Dataset records
%%
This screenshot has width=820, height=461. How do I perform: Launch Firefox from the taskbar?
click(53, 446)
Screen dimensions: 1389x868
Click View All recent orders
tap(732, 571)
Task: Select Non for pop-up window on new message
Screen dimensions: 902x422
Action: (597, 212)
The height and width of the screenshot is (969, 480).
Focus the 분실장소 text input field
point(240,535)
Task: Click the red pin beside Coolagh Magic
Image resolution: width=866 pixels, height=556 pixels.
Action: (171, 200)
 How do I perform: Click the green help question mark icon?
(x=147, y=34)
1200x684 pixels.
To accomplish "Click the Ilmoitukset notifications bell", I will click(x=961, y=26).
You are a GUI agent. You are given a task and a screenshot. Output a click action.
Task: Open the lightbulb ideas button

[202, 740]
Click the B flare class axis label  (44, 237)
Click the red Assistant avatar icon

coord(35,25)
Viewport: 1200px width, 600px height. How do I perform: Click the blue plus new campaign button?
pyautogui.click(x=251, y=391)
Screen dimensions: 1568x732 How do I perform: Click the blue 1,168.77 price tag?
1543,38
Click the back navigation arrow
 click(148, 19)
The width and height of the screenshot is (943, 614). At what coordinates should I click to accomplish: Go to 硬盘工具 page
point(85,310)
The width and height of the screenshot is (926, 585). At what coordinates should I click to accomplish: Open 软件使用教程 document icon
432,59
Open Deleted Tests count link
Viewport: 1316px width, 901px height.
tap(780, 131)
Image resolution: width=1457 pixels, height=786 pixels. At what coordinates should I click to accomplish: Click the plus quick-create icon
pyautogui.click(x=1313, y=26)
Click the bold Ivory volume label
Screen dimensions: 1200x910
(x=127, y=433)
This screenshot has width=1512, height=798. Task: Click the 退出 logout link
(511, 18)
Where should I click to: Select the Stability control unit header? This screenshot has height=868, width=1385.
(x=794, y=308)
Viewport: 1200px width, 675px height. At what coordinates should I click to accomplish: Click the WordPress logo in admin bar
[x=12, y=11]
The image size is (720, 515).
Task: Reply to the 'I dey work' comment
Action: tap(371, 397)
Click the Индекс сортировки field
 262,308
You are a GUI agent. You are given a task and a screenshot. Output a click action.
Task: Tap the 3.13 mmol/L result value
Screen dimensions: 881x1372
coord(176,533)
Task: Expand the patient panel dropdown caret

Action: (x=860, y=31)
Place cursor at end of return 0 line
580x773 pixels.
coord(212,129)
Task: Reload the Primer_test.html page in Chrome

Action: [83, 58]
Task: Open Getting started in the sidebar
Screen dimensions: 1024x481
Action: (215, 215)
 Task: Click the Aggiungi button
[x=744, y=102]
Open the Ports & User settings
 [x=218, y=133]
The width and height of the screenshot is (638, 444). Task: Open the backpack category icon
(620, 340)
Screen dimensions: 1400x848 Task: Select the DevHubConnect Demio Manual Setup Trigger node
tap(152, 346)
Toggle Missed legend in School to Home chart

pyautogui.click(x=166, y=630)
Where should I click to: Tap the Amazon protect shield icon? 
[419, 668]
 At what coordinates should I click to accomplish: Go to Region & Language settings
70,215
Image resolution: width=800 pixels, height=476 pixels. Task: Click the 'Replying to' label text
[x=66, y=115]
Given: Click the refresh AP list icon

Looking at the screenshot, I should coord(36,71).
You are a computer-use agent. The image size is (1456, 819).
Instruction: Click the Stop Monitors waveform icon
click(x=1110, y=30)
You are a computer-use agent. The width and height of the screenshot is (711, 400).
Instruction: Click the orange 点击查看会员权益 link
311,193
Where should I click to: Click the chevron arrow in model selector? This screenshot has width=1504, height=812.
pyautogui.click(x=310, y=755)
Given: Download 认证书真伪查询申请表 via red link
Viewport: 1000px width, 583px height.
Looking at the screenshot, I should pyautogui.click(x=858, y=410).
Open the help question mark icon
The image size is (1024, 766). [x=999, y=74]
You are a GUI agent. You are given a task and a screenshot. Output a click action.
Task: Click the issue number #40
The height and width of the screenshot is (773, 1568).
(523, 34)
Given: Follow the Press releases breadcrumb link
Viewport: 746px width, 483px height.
%%
:: WHAT YOU ARE ASKED TO DO ::
Reproduce the listing from the line with "The width and height of the screenshot is (926, 585)." to the line with "Action: [83, 58]", substituting "dropdown arrow" for "dropdown caret" and leaving everything else unchanged. Give only those lines.

:: EXERCISE RESPONSE ::
The width and height of the screenshot is (926, 585). At what coordinates should I click to accomplish: Open 软件使用教程 document icon
432,59
Open Deleted Tests count link
Viewport: 1316px width, 901px height.
tap(780, 131)
Image resolution: width=1457 pixels, height=786 pixels. At what coordinates should I click to accomplish: Click the plus quick-create icon
pyautogui.click(x=1313, y=26)
Click the bold Ivory volume label
Screen dimensions: 1200x910
(x=127, y=433)
This screenshot has width=1512, height=798. Task: Click the 退出 logout link
(511, 18)
Where should I click to: Select the Stability control unit header? This screenshot has height=868, width=1385.
(x=794, y=308)
Viewport: 1200px width, 675px height. At what coordinates should I click to accomplish: Click the WordPress logo in admin bar
[x=12, y=11]
The image size is (720, 515).
Task: Reply to the 'I dey work' comment
Action: tap(371, 397)
Click the Индекс сортировки field
 262,308
You are a GUI agent. You are given a task and a screenshot. Output a click action.
Task: Tap the 3.13 mmol/L result value
Screen dimensions: 881x1372
coord(176,533)
Task: Expand the patient panel dropdown arrow

Action: (x=860, y=31)
Place cursor at end of return 0 line
580x773 pixels.
coord(212,129)
Task: Reload the Primer_test.html page in Chrome

Action: [83, 58]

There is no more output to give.